• Task
Make an exact copy of the lines starting at the top of the listing below and ending at the line that contains "You are a computer-use agent. Image resolution: width=1456", inclusive.
Data shown below:
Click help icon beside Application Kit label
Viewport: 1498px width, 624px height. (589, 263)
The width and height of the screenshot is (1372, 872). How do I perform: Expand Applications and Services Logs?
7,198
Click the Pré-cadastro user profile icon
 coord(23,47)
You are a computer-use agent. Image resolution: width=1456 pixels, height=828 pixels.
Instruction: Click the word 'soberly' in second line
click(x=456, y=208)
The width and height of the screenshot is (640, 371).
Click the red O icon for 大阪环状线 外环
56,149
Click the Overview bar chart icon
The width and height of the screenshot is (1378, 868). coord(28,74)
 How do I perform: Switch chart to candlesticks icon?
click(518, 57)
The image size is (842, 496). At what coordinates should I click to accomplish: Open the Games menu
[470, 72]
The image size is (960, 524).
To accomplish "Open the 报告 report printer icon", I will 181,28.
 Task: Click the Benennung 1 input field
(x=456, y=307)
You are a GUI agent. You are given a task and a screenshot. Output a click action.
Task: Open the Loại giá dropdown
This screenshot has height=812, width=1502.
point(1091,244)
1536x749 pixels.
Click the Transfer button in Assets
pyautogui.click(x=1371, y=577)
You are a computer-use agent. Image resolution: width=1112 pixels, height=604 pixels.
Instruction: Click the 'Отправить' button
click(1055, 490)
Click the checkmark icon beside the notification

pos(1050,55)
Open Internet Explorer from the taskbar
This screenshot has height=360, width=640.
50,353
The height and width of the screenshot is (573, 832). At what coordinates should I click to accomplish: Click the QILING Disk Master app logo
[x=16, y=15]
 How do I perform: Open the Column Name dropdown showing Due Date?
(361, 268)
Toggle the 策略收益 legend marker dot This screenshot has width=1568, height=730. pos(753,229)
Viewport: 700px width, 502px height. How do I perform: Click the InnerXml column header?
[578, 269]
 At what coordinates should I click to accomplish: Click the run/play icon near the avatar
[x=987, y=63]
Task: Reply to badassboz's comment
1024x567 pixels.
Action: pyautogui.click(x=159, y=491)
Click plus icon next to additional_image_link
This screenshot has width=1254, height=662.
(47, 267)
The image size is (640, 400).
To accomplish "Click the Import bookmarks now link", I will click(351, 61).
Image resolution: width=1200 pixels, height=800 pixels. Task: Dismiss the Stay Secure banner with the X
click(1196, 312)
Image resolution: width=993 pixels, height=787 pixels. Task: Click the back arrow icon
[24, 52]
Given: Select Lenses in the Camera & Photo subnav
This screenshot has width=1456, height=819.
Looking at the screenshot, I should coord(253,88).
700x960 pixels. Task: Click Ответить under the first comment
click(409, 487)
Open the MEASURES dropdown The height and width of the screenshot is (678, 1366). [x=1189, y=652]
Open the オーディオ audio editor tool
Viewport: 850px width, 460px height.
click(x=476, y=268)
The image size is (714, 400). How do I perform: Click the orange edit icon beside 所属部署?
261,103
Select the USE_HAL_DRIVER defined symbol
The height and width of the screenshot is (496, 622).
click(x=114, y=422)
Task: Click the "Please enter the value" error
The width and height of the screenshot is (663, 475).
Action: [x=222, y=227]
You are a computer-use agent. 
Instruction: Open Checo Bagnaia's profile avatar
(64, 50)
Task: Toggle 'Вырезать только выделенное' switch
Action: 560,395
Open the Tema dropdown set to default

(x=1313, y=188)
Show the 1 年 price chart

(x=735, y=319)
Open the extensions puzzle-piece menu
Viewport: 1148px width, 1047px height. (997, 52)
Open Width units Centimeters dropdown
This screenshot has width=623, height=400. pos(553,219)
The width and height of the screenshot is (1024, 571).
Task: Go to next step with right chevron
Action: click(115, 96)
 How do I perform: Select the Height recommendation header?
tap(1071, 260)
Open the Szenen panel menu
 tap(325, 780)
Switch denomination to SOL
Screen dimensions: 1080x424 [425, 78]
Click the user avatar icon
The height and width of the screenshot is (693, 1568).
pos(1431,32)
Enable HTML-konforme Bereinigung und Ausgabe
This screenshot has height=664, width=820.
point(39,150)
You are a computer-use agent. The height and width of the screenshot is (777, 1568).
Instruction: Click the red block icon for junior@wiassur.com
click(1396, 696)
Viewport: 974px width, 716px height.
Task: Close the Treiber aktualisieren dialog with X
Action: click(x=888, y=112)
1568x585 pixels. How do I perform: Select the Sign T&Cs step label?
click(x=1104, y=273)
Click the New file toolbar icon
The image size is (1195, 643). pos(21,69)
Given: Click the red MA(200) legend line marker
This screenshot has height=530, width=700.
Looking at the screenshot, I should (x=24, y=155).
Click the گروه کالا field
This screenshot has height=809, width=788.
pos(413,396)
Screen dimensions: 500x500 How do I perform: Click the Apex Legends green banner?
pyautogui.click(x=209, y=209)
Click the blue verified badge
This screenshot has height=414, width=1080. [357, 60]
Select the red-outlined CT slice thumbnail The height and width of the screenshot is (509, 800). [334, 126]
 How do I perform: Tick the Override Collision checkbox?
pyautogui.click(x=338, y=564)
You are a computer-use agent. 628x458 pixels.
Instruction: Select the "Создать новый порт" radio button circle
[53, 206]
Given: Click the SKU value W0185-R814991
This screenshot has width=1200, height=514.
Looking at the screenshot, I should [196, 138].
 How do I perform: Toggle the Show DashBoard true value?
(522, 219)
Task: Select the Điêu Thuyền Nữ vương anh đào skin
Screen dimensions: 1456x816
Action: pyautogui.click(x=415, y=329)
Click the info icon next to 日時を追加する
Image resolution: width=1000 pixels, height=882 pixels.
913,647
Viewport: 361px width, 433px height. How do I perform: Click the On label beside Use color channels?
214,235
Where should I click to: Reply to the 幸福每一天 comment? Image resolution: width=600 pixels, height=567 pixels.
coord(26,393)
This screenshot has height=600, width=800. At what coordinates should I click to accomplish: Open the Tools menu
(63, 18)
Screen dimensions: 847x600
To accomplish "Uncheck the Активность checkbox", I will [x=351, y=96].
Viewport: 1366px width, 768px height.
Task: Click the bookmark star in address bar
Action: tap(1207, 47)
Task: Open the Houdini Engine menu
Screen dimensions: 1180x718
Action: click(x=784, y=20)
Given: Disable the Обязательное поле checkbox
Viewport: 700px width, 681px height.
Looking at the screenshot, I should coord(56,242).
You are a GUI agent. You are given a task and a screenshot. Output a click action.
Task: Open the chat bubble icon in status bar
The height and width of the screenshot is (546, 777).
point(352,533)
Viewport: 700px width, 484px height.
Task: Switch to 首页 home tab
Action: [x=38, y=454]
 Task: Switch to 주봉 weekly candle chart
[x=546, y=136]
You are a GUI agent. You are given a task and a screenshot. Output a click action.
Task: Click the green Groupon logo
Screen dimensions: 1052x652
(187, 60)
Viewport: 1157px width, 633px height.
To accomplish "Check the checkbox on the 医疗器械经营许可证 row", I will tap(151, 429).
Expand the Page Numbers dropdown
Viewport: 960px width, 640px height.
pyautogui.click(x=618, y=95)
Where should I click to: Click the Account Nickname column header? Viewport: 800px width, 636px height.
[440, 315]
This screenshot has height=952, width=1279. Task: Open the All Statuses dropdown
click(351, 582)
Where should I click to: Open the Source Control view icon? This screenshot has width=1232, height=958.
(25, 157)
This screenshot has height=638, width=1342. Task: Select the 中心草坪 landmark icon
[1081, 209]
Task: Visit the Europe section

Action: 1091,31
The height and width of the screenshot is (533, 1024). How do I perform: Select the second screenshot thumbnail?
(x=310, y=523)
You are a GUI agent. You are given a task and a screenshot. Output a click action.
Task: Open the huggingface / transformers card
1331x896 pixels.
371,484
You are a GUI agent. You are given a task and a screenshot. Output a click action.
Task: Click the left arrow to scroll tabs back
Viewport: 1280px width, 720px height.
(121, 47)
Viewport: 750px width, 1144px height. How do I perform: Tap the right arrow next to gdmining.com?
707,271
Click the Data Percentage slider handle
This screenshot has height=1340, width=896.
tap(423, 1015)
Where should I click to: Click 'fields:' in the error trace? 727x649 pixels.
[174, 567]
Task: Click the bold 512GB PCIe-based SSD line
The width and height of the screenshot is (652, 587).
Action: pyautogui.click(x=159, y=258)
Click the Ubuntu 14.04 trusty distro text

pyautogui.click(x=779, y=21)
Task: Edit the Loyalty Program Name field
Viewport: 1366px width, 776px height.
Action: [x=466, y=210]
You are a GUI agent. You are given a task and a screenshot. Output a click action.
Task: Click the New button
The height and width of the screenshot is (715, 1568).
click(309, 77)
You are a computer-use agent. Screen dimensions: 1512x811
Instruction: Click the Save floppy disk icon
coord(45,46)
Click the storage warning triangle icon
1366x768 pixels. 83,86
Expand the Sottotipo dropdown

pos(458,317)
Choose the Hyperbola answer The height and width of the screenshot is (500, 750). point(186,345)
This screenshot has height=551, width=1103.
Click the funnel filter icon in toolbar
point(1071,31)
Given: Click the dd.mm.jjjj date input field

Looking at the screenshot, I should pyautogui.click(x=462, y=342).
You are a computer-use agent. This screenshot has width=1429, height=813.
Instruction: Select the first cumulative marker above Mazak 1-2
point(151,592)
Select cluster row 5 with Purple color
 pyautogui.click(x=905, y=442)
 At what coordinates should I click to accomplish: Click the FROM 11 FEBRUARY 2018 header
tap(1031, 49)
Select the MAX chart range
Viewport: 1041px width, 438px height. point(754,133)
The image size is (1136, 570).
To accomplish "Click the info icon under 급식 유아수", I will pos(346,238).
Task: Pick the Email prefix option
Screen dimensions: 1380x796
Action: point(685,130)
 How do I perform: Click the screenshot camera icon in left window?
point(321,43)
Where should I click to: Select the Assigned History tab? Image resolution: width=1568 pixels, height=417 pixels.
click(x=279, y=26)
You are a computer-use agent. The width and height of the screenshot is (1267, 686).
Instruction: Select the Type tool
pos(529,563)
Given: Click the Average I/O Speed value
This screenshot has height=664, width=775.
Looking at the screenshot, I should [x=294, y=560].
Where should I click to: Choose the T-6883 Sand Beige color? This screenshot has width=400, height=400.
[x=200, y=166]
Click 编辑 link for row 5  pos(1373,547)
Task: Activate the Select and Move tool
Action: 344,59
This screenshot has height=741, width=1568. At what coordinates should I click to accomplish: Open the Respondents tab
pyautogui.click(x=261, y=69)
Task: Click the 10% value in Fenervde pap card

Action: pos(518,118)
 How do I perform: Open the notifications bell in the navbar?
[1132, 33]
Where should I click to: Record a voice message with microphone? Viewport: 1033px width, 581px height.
End of Data shown.
• Finished task
Click help icon beside Application Kit label
Viewport: 1498px width, 624px height. (589, 263)
The width and height of the screenshot is (1372, 872). How do I perform: Expand Applications and Services Logs?
7,198
Click the Pré-cadastro user profile icon
 coord(23,47)
You are a computer-use agent. Image resolution: width=1456 pixels, height=828 pixels.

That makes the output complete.